What the task asks.
The data below should be restated word for word, pictures omitted.

Records excerpted from a collection.
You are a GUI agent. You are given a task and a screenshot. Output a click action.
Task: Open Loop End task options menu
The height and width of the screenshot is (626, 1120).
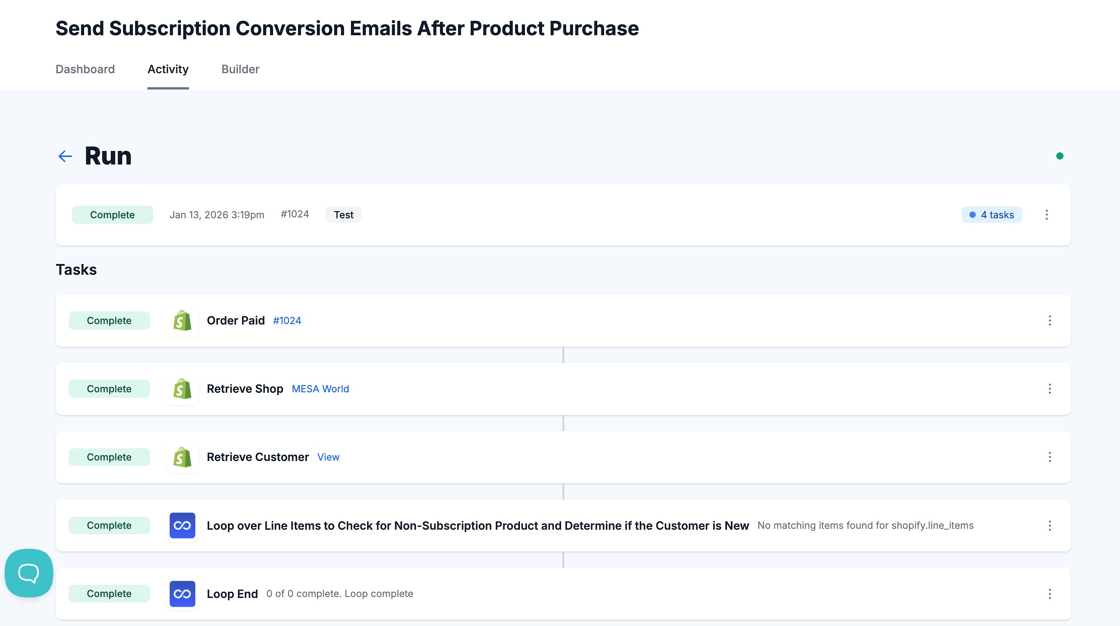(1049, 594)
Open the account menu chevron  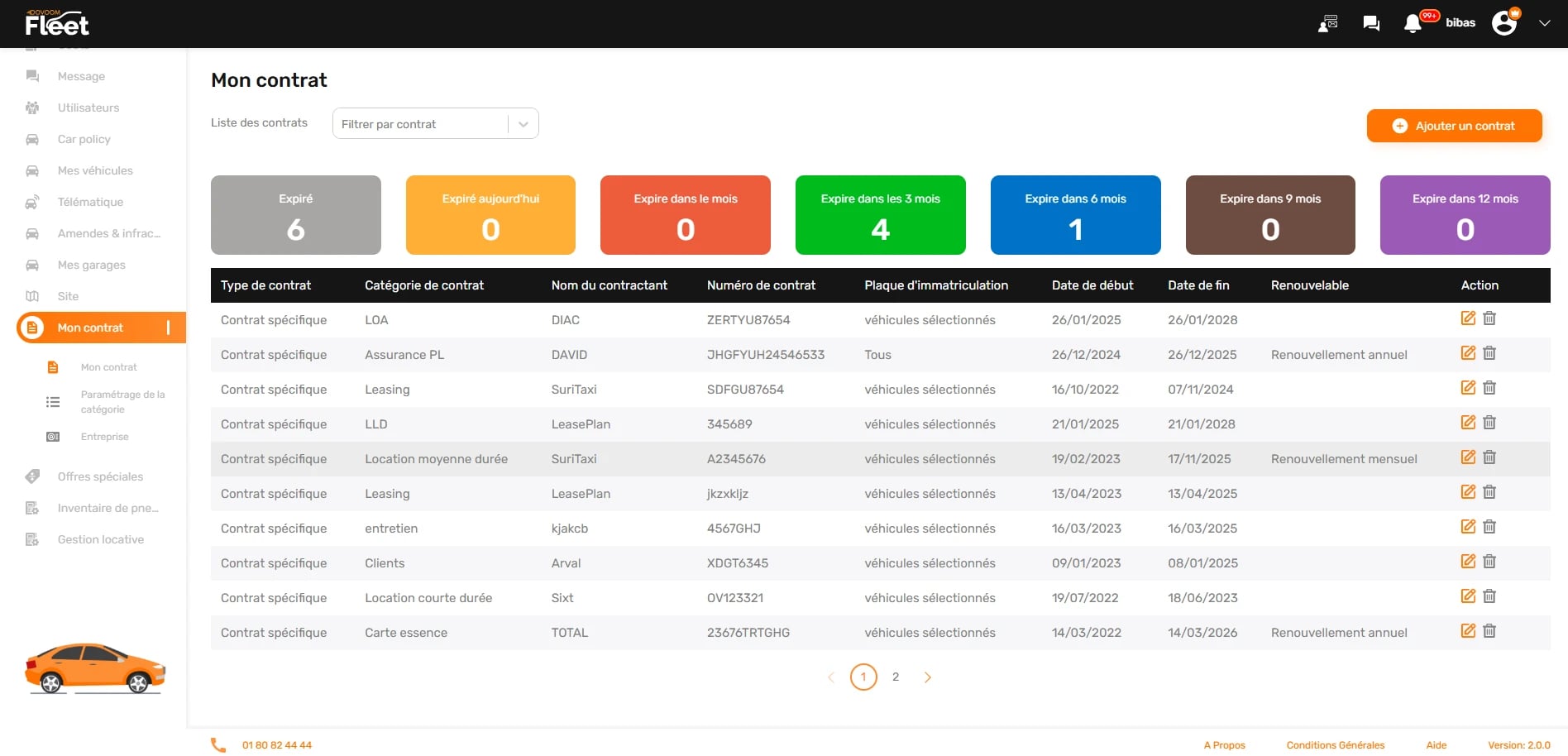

Solution to the problem.
You are a GUI agent. You are given a task and a screenshot. Output a click action.
Task: Open Loop End task options menu
The height and width of the screenshot is (626, 1120).
(1049, 594)
Open the account menu chevron  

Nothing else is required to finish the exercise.